Not necessarily. If you paraphrase effectively (and use direct quotations sparingly), and if you incorporate the sources into your own ideas too, your reader is likely to think, "Hey, this writer really has done his/her homework and pulled together all the relevant sources in a cogent and coherent manner! This is a very effective essay." In short, we must acknowledge quotations and ideas, but we need not acknowledge that which is consider "common knowledge":

Quotations If we use an author's specific word or words, we must place those words within quotation marks and we give a citation to the original author.
Ideas If we borrow an author's specific ideas, we must document their source. As Birk and Birk explain, we plagiarized

when the writer presents, as his [sic] own, THE SEQUENCE OF IDEAS, THE ARRANGEMENT OF MATERIAL, THE PATTERN OF THOUGHT of someone else, even though he expresses it in his own words. The language may be his, but he is presenting as the work of his brain, and taking credit for, the work of another's brain. He is, therefore, guilty of plagiarism if he fails to give credit to the original author of the pattern of ideas.

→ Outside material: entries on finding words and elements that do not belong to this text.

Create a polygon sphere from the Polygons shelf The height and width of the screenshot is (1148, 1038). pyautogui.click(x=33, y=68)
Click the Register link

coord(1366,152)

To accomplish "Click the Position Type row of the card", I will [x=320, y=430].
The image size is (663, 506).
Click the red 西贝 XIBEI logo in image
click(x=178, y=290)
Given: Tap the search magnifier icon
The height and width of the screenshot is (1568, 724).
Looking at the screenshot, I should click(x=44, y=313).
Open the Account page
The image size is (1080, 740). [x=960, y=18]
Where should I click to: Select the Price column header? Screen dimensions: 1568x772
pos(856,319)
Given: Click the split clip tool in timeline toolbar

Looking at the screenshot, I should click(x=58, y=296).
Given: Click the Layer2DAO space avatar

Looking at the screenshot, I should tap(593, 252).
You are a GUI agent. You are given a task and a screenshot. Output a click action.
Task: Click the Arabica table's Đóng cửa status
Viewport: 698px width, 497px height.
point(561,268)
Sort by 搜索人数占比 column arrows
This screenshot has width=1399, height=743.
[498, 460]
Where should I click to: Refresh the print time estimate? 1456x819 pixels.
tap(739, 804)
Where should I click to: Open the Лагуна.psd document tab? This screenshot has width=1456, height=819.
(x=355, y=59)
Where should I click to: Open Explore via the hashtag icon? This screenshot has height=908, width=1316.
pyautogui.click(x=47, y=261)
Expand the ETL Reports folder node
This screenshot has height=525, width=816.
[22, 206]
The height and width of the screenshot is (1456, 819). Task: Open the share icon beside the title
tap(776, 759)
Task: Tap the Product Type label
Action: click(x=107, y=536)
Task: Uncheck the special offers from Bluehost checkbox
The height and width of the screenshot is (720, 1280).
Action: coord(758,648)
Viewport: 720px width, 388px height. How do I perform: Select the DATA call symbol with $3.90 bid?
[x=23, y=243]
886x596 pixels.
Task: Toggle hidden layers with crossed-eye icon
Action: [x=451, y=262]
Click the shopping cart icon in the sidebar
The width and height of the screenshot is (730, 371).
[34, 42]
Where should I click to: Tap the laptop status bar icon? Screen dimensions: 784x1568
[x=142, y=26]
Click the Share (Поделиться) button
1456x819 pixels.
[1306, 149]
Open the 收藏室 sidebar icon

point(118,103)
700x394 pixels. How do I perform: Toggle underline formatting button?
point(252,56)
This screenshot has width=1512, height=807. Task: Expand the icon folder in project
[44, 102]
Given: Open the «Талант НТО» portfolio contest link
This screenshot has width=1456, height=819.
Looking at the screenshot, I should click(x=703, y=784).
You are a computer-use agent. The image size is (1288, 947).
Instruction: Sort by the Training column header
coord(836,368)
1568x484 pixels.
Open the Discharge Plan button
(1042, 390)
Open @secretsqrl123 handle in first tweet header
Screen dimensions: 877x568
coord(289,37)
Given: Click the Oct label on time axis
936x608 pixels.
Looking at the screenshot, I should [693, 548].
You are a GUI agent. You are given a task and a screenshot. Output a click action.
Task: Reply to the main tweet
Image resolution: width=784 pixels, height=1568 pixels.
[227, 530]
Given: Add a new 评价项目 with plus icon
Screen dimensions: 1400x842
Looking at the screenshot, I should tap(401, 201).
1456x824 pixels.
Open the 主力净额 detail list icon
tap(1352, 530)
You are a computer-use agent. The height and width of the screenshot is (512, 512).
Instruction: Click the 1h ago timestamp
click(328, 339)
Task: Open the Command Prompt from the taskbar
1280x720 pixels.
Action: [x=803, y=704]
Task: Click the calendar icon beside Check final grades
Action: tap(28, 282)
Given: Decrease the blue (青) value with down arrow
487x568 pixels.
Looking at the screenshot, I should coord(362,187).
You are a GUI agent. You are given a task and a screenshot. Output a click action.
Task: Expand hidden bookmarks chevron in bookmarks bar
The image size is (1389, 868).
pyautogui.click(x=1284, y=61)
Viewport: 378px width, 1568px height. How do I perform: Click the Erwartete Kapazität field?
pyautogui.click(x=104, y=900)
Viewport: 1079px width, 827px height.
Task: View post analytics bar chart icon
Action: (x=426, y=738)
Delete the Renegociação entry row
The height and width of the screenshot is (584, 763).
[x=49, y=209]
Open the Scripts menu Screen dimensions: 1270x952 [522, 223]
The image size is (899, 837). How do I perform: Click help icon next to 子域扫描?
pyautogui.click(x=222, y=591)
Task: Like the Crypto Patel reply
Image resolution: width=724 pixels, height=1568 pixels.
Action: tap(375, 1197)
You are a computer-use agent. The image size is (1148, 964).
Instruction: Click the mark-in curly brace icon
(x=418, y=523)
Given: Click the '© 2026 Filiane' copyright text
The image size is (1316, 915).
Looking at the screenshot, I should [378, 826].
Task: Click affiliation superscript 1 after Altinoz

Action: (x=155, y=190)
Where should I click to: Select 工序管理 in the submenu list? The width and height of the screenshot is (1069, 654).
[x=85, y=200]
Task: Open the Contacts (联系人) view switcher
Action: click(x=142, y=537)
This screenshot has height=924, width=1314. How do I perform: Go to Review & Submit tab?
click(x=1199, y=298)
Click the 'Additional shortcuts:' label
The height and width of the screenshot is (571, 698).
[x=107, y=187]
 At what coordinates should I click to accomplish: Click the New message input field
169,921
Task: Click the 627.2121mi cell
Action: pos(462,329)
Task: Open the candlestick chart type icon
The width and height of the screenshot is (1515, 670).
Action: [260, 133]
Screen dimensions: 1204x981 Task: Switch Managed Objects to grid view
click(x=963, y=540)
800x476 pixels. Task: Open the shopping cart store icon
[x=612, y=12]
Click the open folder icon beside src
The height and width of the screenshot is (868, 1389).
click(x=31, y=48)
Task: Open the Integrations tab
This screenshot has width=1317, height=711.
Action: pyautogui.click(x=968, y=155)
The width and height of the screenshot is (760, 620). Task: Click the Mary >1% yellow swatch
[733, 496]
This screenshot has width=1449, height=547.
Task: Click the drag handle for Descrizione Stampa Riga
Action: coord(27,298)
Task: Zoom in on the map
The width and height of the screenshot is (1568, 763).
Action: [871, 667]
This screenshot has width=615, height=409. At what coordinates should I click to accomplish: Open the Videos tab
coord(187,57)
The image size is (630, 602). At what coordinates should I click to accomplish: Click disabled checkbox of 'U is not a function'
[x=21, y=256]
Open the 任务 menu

This aspect of plagiarism presents difficulties because the line is sometimes unclear between borrowed thinking and thinking that is our own. We all absorb information and ideas from other people. In this way we learn. But in the normal process of learning, new ideas are digested; they enter our minds and are associated and integrated with ideas already there; when they come out again, their original pattern is broken; they are re-formed and rearranged. We have made them our own. Plagiarism occurs when a sequence of ideas is transferred from a source to a paper without the process of digestion, integration, and reordering in the writer's mind, and without acknowledgment in the paper.1


I like Birk and Birk's explanation here, because they do understand how difficult it is to make a distinction sometimes, especially when we are so absorbed in our research that it becomes unclear what derives from a resource and what derives from us. As a rule of thumb, always use a citation if you have any doubt about the origins of an idea.
Common Knowledge It is not necessary to acknowledge certain kinds of factual information considered to be common knowledge: e.g, birth and death dates of well-known figures, the dates of historical events, etc. Generally speaking, if we can find the information in several different standard reference works (such as a dictionary or encyclopedia), then we can consider the information common knowledge. (However, if we do use the exact words of some reference source, then we must credit that source.)

For further information on summarizing and paraphrasing sources, see any of these books, at least one of which should be available in your local library:

Hairston, Maxine, and John J. Ruszkiewicz. The Scott, Foresman Handbook for Writers. 3rd ed. New York: Harper Collins, 1993.

Hodges, John C., and Mary E. Whitten. Harbrace College Handbook. 11th ed. San Diego: Harcourt, Brace, Jovanovich, 1990.

Lunsford, Andrea, and Robert Connors. The St. Martin's Handbook. New York: St. Martin's 1989.

Spatt, Brenda. Writing from Sources. 3rd ed. New York: St. Martin's, 1991

Each professional organization publishes its own style manual. These style manuals provide information about the specific documentation system used by that profession. Consult the guide for your profession if you are writing a piece for that audience. (In our course here, we use the MLA format, the most common format for the humanities and liberal arts.) The following are just a few of the most commonly used guides: quite literally, there are hundreds of different style guides.

  • American Medical Association, Manual for Authors and Editors
  • Council of Biology Editors, CBE Style Manual
  • The Chicago Manual of Style (widely used in publishing and journalism)
  • MLA Handbook for Writers of Research Papers
  • Publication Manual of the American Psychological Association

The Writing Center has handouts explaining how to use many of the standard documentation systems.

References

Newmann P. Birk and Genevieve B. Birk, A Handbook of Grammar, Rhetoric, Mechanics, and Usage, 5th ed. (Indianapolis: Bobbs-Merrill, 1976), 142.